==== Provided information

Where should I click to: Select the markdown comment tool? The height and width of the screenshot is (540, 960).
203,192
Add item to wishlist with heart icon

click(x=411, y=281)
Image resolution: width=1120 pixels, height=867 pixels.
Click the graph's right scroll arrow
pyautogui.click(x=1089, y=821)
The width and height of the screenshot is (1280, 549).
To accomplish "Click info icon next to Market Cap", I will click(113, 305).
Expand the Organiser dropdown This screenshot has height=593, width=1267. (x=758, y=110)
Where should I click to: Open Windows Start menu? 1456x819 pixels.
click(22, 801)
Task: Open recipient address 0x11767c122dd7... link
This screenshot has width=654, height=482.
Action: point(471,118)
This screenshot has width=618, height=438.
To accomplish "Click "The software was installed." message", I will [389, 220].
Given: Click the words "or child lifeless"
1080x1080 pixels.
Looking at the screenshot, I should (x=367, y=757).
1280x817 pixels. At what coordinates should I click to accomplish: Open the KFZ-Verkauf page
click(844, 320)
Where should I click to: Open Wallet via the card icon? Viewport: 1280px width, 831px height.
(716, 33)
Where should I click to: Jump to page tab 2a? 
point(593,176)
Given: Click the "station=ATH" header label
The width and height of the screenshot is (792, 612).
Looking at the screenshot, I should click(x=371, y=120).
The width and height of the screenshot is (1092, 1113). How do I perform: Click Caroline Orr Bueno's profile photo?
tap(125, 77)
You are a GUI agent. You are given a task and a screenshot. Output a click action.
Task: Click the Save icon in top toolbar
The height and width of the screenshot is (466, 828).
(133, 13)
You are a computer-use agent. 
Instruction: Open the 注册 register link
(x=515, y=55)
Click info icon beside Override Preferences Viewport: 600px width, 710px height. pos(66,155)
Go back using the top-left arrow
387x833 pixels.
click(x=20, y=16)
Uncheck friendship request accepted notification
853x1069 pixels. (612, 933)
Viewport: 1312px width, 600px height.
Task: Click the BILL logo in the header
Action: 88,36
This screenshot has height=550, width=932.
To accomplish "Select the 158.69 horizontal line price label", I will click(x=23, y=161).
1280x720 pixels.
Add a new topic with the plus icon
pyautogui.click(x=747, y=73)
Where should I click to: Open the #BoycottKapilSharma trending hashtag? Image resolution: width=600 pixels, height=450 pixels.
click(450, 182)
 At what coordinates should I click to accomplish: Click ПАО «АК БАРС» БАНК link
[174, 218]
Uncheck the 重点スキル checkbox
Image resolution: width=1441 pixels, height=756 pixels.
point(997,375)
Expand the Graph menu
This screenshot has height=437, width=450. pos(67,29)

========

*What this task involves*
For the records above, give the number of lines that include the string "will", with nothing added.

*Exercise result*
3